Wythe's brother later sent him to Prince George County to read law under an uncle. In 1746, at age 20, he joined the bar, moved to Spotsylvania County, and became associated with a lawyer there. In 1747 he married his partner's sister, Ann Lewis, but she died the next year. In 1754 Lt. Gov. Robert Dinwiddie appointed him as acting colonial attorney general, a position that he held for only a few months. The next year, Wythe's brother died and he inherited the family estate. He chose, however, to live in Williamsburg in the house that his new father-in-law, an architect, designed and built for him and his wife, Elizabeth Taliaferro. They married in 1755, and their only child died in infancy.
At Williamsburg, Wythe immersed himself in further study of the classics and the law and achieved accreditation by the colonial supreme court. He served in the House of Burgesses from the mid-1750s until 1775, first as delegate and after 1769 as clerk. In 1768 he became mayor of Williamsburg, and the next year he sat on the board of visitors of the College of William and Mary. During these years he also directed the legal studies of young scholars, notably Thomas Jefferson. Wythe and Jefferson maintained a lifelong friendship, first as mentor and pupil and later as political allies.
Wythe first exhibited revolutionary leanings in 1764 when Parliament hinted to the colonies that it might impose a stamp tax. By then an experienced legislator, he drafted for the House of Burgesses a remonstrance to Parliament so strident that his fellow delegates modified it before adoption. Wythe was one of the first to express the concept of separate nationhood for the colonies within the British empire.

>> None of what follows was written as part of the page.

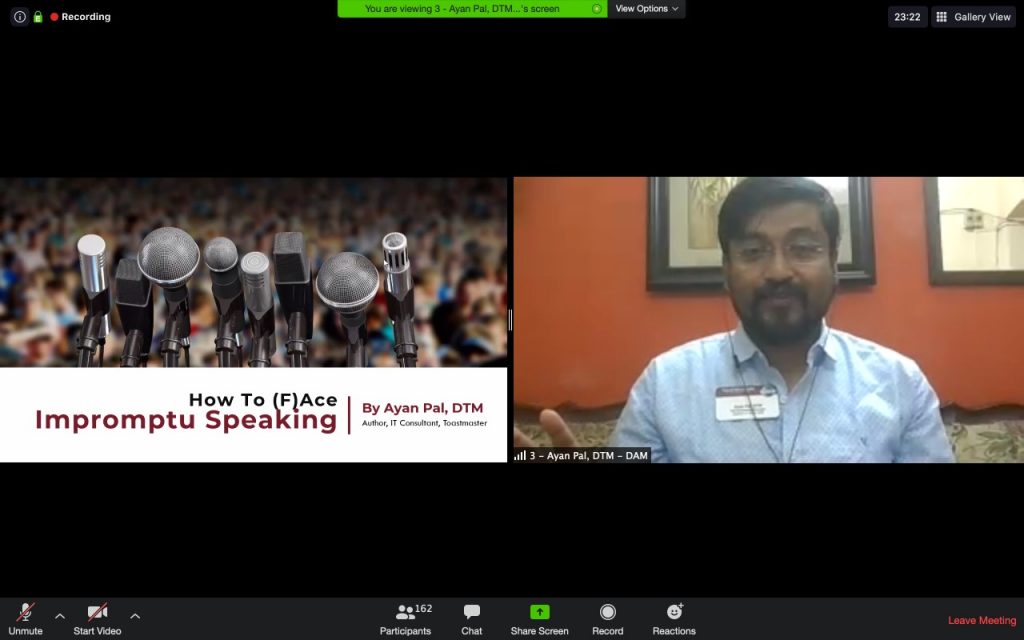
Task: Open the Participants panel
Action: [x=406, y=619]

When war broke out, Wythe volunteered for the army but was sent to the Continental Congress. Although present from 1775 through 1776, Wythe exerted little influence and signed the Declaration of Independence after the formal signing in August 1776. That same year, Wythe, Jefferson, and Edmund Pendleton undertook a 3-year project to revise Virginia's legal code. In 1777 Wythe also presided as speaker of the Virginia House of Delegates.
An appointment as one of the three judges of the newly created Virginia high court of chancery followed in 1778. For 28 years, during 13 of which he was the only chancellor, Wythe charted the course of Virginia jurisprudence. In addition, he was an ex officio member of the state superior court. Wythe's real love was teaching. In 1779 Jefferson and other officials of the College of William and Mary created the first chair of law in a U.S. institution of higher learning and appointed Wythe to fill it. In that position, he educated America's earliest college-trained lawyers, among them John Marshall and James Monroe. In 1787 he attended the Constitutional Convention but played an insignificant role. He left the proceedings early and did not sign the Constitution. The following year, however, he was one of the Federalist leaders at the Virginia ratifying convention. There he presided over the Committee of the Whole and offered the resolution for ratification.

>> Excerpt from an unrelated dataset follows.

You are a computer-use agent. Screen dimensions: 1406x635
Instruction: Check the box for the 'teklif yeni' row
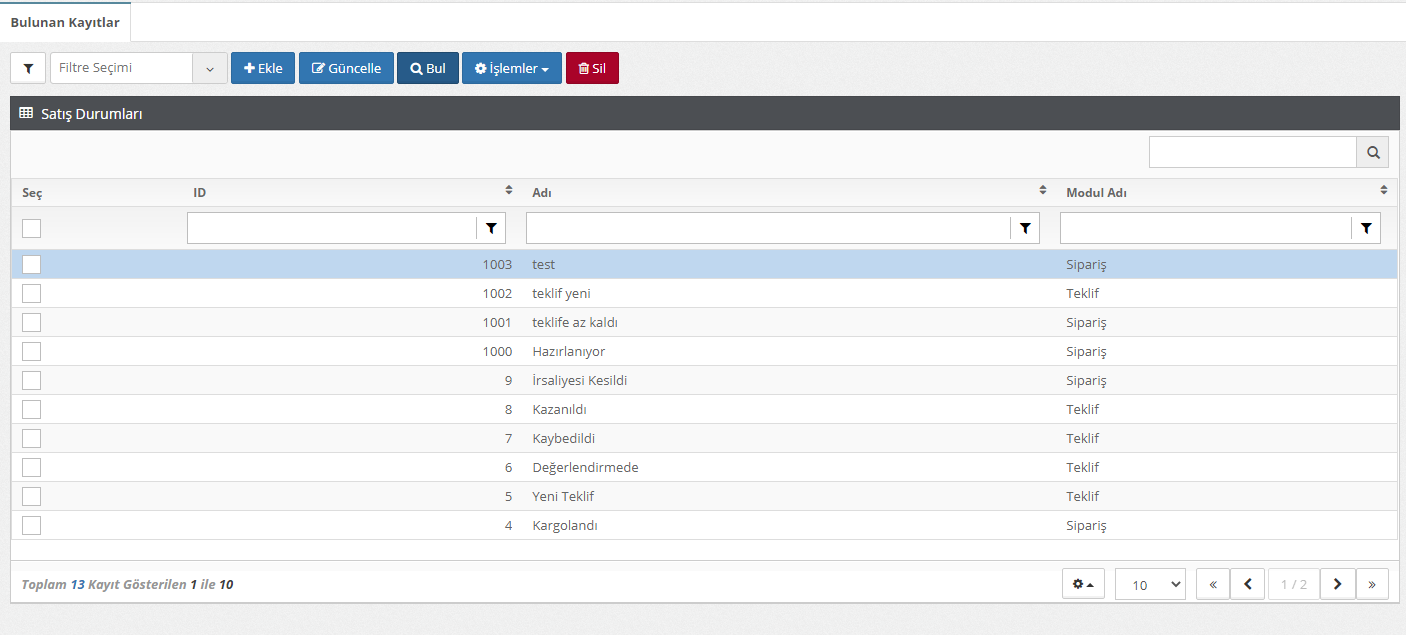tap(32, 293)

In 1791, the year after Wythe resigned his professorship, his chancery duties caused him to move to Richmond, the state capital. He was reluctant to give up his teaching, however, and opened a private law school. One of his last and most promising pupils was young Henry Clay.
In 1806, in his eightieth year, Wythe died at Richmond under mysterious circumstances, probably of poison administered by his grandnephew and heir, George Wythe Sweeney. Reflecting a lifelong aversion to slavery, Wythe emancipated his slaves in his will.
His grave is in the yard of St. John's Episcopal Church in Richmond, Virginia.